RESENHA – Livro: Harmonia: Fundamentos de arranjo e improvisação

Autor: Paulo José de Siqueira Tiné

São Paulo, Brasil: Rondó, 2020 – 3ª edição.

Resenha do livro Harmonia, Fundamentos de arranjo e improvisação.

Eusiel Rego[1]

Conheci o Prof. Paulo Tiné, então colega de classe, nos anos ’90, provavelmente lá pelos idos 1993-4 no Alto da Lapa em São Paulo, nas aulas de harmonia, contraponto e estética com o professor Ricardo Rizek. Naquela época minha turma (que contava com alguns músicos profissionais e guitarristas como Ulisses Rocha[2] – Ex-Grupo D’alma) se reduzira tanto (pra variar) que só sobrei eu, e o mesmo ocorreu com a turma do Paulo.
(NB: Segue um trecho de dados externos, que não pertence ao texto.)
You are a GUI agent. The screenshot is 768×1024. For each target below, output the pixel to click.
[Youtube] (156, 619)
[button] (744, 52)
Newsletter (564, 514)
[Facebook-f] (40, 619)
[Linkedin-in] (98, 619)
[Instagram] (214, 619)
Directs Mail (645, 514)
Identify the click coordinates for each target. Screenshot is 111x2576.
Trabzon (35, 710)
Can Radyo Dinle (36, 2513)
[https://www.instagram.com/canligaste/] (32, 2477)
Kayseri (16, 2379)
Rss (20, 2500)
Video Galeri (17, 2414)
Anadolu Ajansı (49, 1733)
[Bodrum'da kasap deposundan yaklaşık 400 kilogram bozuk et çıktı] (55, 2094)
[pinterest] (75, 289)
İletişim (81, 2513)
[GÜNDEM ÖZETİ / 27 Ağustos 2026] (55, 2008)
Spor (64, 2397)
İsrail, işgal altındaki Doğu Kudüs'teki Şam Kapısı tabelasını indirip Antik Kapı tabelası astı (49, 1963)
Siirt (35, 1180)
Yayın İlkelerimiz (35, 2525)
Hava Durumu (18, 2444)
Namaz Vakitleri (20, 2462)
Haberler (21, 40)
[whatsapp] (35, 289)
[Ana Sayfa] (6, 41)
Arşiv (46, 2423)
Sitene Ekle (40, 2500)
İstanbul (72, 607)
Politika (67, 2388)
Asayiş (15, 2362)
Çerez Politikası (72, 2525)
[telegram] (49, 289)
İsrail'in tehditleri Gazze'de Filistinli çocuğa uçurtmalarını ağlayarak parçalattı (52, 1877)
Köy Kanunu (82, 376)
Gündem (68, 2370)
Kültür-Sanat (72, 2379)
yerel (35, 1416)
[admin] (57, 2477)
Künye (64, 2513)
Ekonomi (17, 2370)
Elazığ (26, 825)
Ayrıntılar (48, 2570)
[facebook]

Para não perdermos o prosseguimento dos estudos, Rizek achou por bem nos reunir em uma só turma: éramos dois agora, e, tempos depois apareceu mais alguém, mas que não durou muito. Dessa convivência de estudos, leituras e produção musical semanal entre harmonias e contrapontos clássicos acompanhados de análises das obras de Bach, de Brahms a Bartók, entre outros, recordo nossas conversas depois de aulas que chegavam às vezes a 4 horas de duração. Entre elas, lembro-me de Paulo Tiné comentando seus estudos sobre a técnica do Drops, o 4 Way Close, Vamp e os avanços que fizera sobre um livro do professor e guitarrista norte-americano Mick Godrick (que Tiné gentilmente cedeu e fiz uma cópia). Falávamos sobre Pat Matheny, John McLaughlin, Gismonti, Toninho Horta, etc.: eram estilos vivos a serem observados e imitados. Lembro que em Abril de 1996 assisti Pat Metheny Group no Ibirapuera em São Paulo e em outro momento Paulo Tiné ter me dito ter assistido John McLaughlin em uma casa de shows em São Paulo. Dado este brevíssimo histórico, mais para reavivar minha memória e situar um pouco o leitor, vamos ao Harmonia.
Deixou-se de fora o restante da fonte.